Her conclusion was that "Storage is a lasting relationship, it requires trust. Reliability comes from engineering, experience, and scale." It was interesting that although she gave a numeric goal of 4-nines availability, and said that S3 offers a guarantee of 3-nines with financial penalties if they don't deliver, she carefully avoided giving any numbers for reliability except that their goal was 100%. Well, Duh! Although she did state that they measured it, she didn't give any indication of what the measurements showed. Nor did she show any willingness to offer any stronger statement for reliability than their existing EULA, which basically states that if they lose your data it is your problem, not theirs. It is hard for me to see any responsible way to use S3 as a long-term data repository without some commitment to or measurement of a level of reliability.

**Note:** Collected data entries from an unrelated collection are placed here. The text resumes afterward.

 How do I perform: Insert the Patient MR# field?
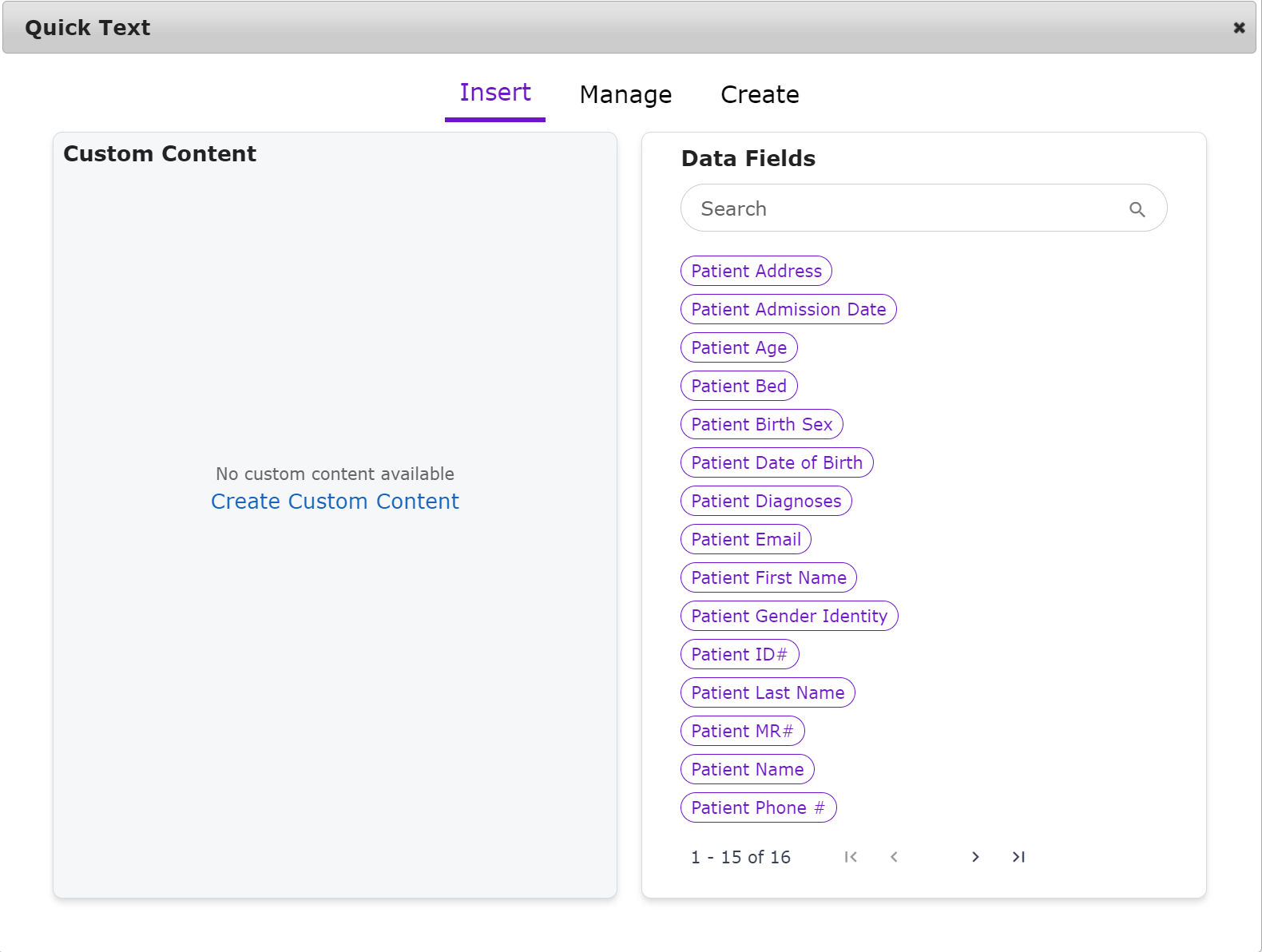pyautogui.click(x=742, y=732)
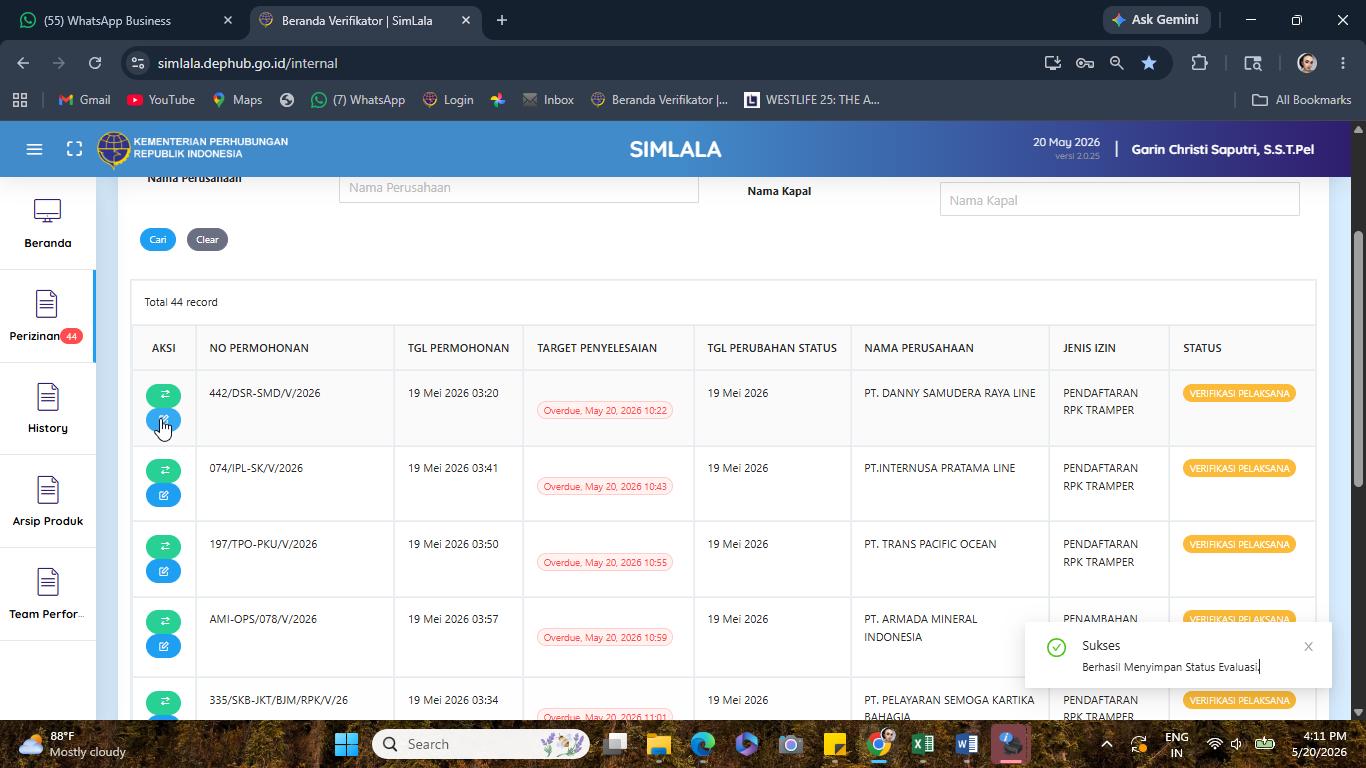This screenshot has width=1366, height=768.
Task: Click the Cari search button
Action: (158, 239)
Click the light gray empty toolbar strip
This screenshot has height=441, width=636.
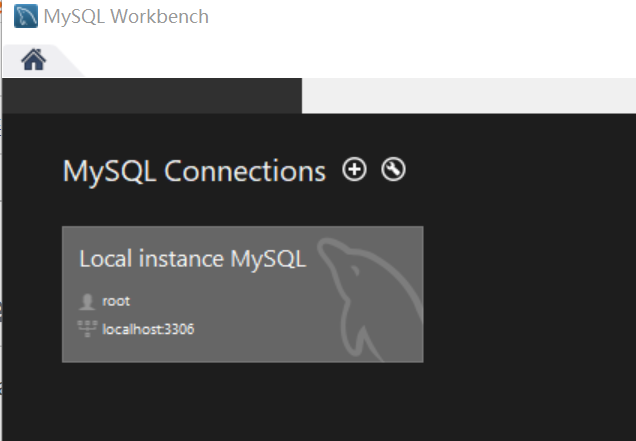click(469, 96)
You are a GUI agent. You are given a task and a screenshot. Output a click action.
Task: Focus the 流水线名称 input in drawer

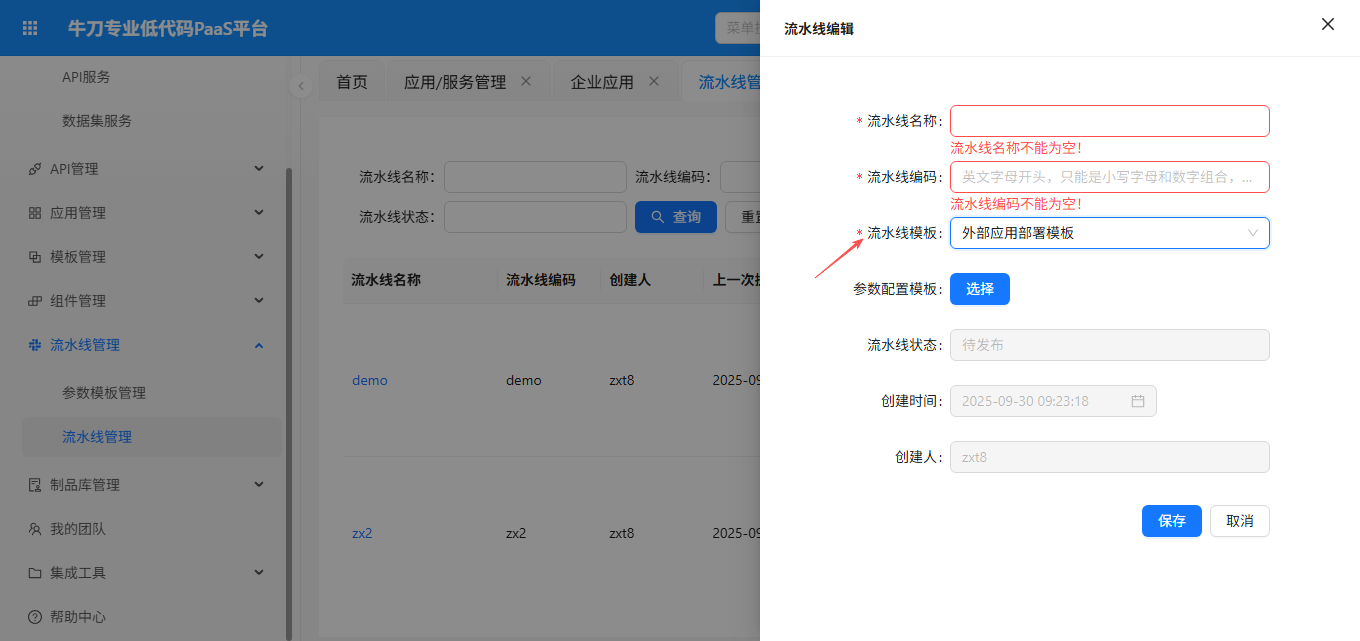1109,121
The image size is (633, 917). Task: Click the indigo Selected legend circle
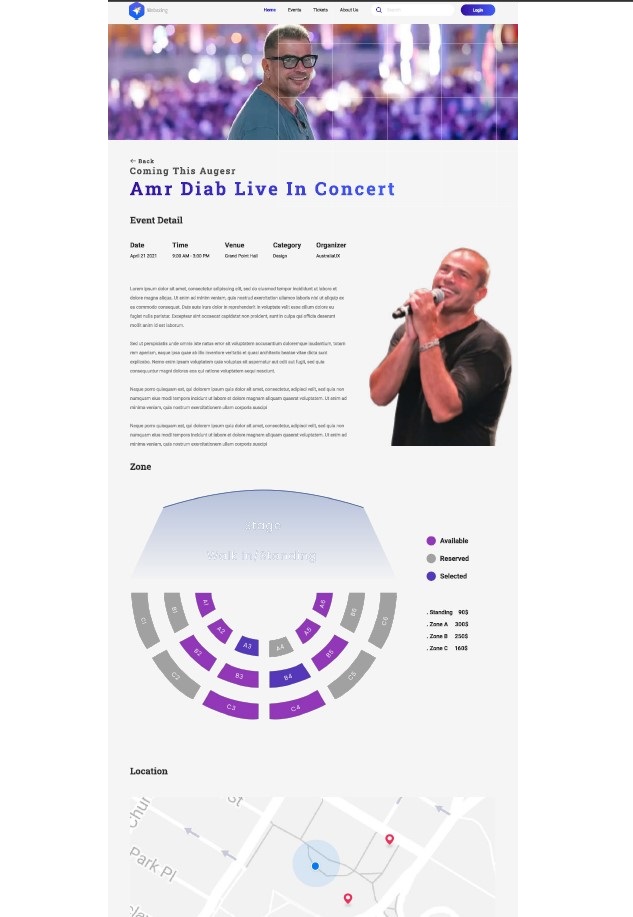tap(432, 576)
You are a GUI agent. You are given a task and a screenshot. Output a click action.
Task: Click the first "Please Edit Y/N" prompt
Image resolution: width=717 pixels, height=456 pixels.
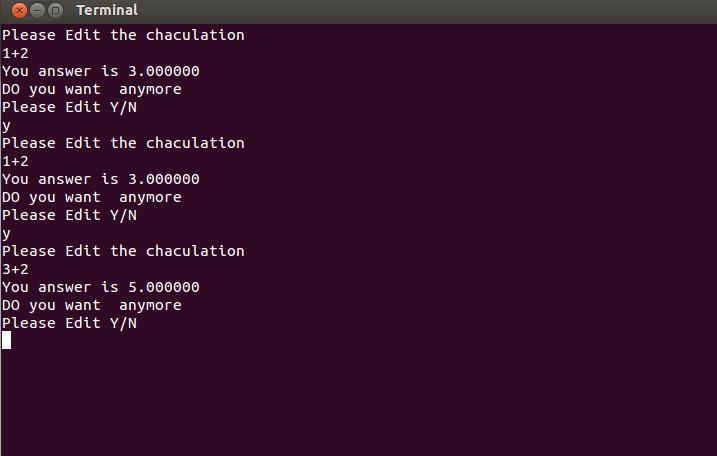[x=70, y=107]
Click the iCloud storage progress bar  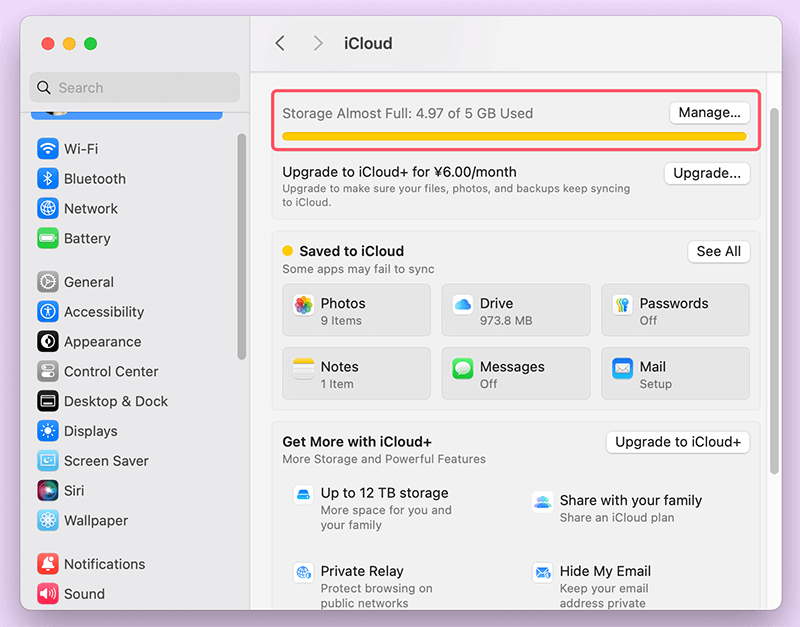pos(515,135)
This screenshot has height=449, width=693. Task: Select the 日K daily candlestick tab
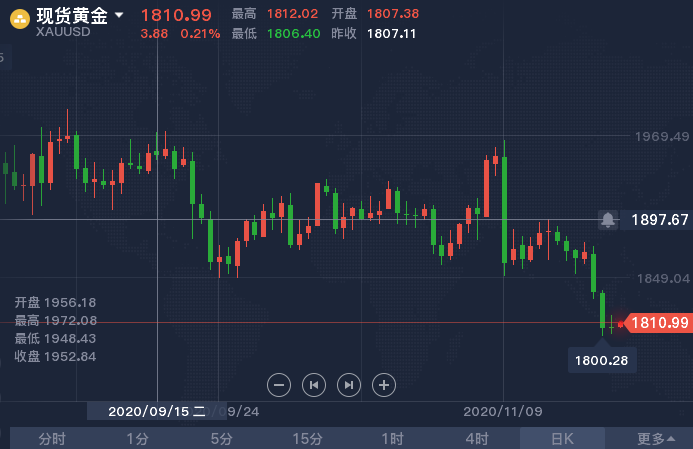click(562, 438)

The papers were interesting, but there was only one directly relevant to digital preservation. This was Tiered Fault Tolerance for Long-Term Integrity by Byung-Gon Chun, Petros Maniatis, Scott Shenker and John Kubiatowicz (disclosure, I have been a co-author with Petros). The paper essentially answers the question:
What is the minimum necessary hardware support that would allow a guarantee of long-term integrity in a distributed, replicated system equivalent to the guarantee Byzantine Fault Tolerance (BFT) offers for short-term integrity?The answer turns out to be surprisingly little. Just a small amount of state to hold the root of a tree of hashes, protected in a specific way that is easy to implement in hardware.
I'm particularly interested in this paper because, even before I started work on LOCKSS, I had realized that long-term integrity with a BFT-like guarantee wasn't possible without hardware assistance, and that I had no idea what such hardware would look like. The work that led to the major LOCKSS papers was a response to the fact that requiring special-purpose hardware that hadn't even been designed yet would have been a major barrier to entry for libraries wishing to preserve content. Our papers addressed the question:
What is the strongest reassurance we can offer without special-purpose hardware?Taking the long view, it is likely that Chun and his co-authors will eventually be the starting point of the right track for preservation.